Stored data entries
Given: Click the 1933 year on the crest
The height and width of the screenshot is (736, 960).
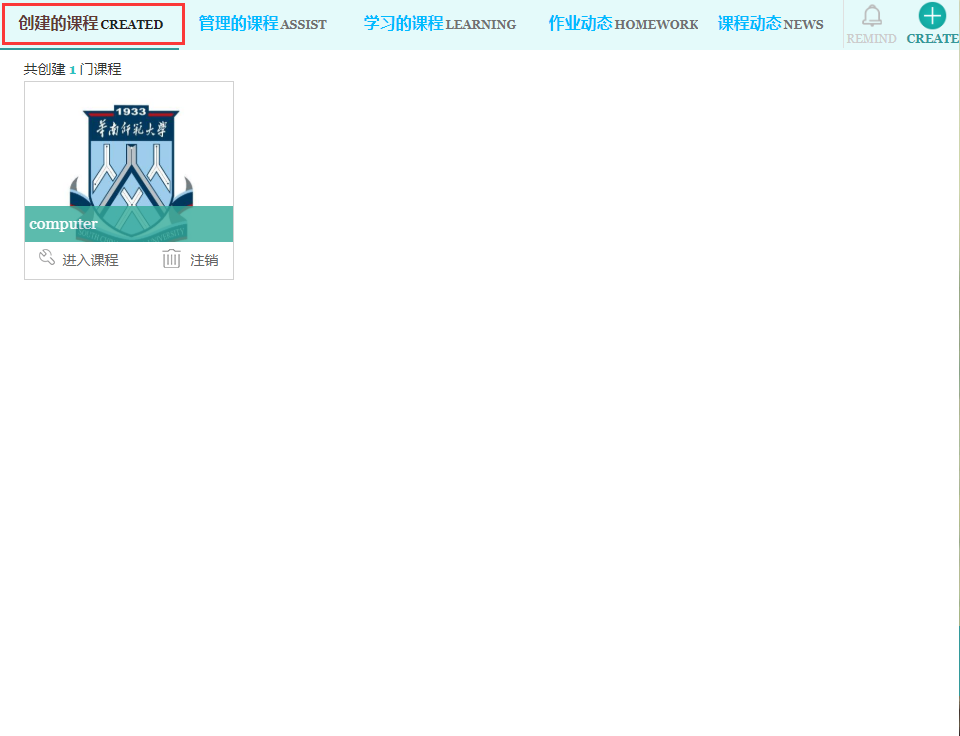Looking at the screenshot, I should click(x=131, y=112).
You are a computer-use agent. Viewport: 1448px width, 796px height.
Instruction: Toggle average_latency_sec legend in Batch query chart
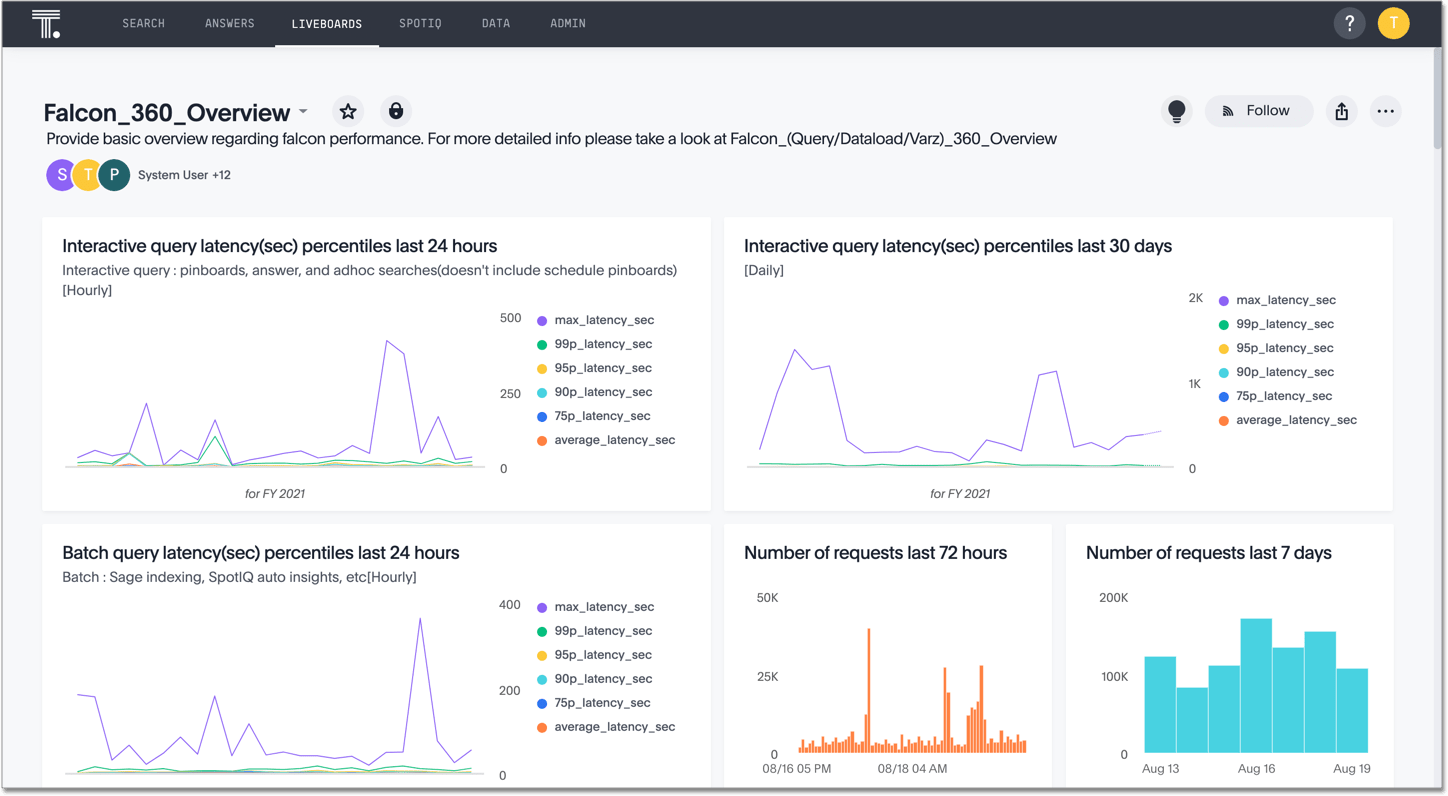(x=614, y=727)
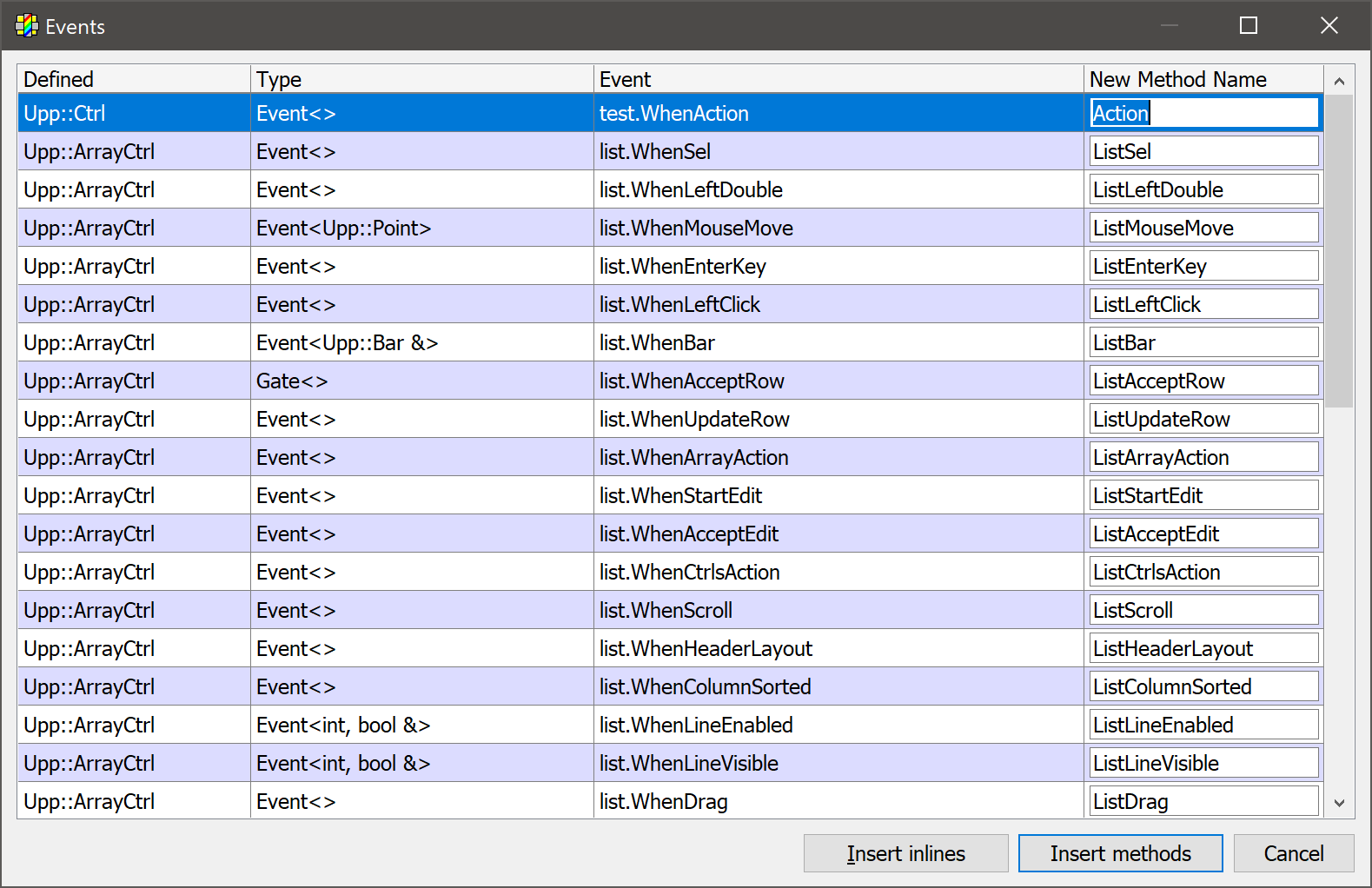The image size is (1372, 888).
Task: Edit the ListColumnSorted method name field
Action: 1203,686
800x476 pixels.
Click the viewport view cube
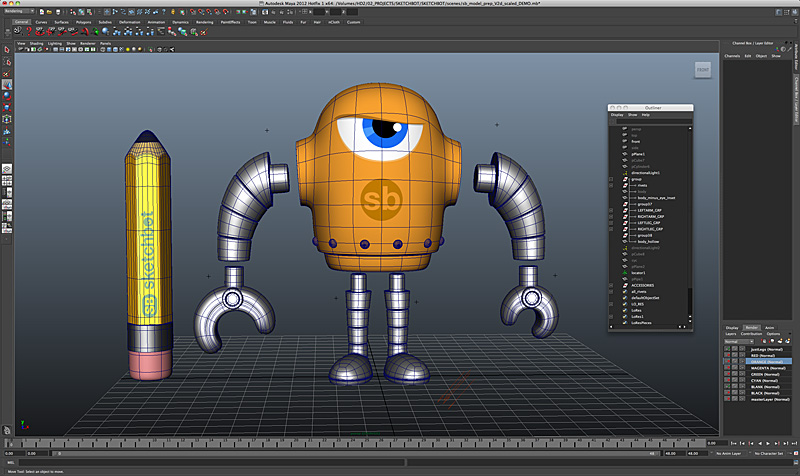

WHAT YOU NEED TO DO
Word for word, repeat each record above; leave out every picture.

PROBLEM SOLUTION
Given: Click the 1933 year on the crest
The height and width of the screenshot is (736, 960).
Looking at the screenshot, I should click(x=131, y=112).
You are a computer-use agent. Viewport: 1448px width, 796px height.
Instruction: Toggle average_latency_sec legend in Batch query chart
(x=614, y=727)
The image size is (1372, 888).
Task: Edit the ListColumnSorted method name field
Action: 1203,686
800x476 pixels.
Click the viewport view cube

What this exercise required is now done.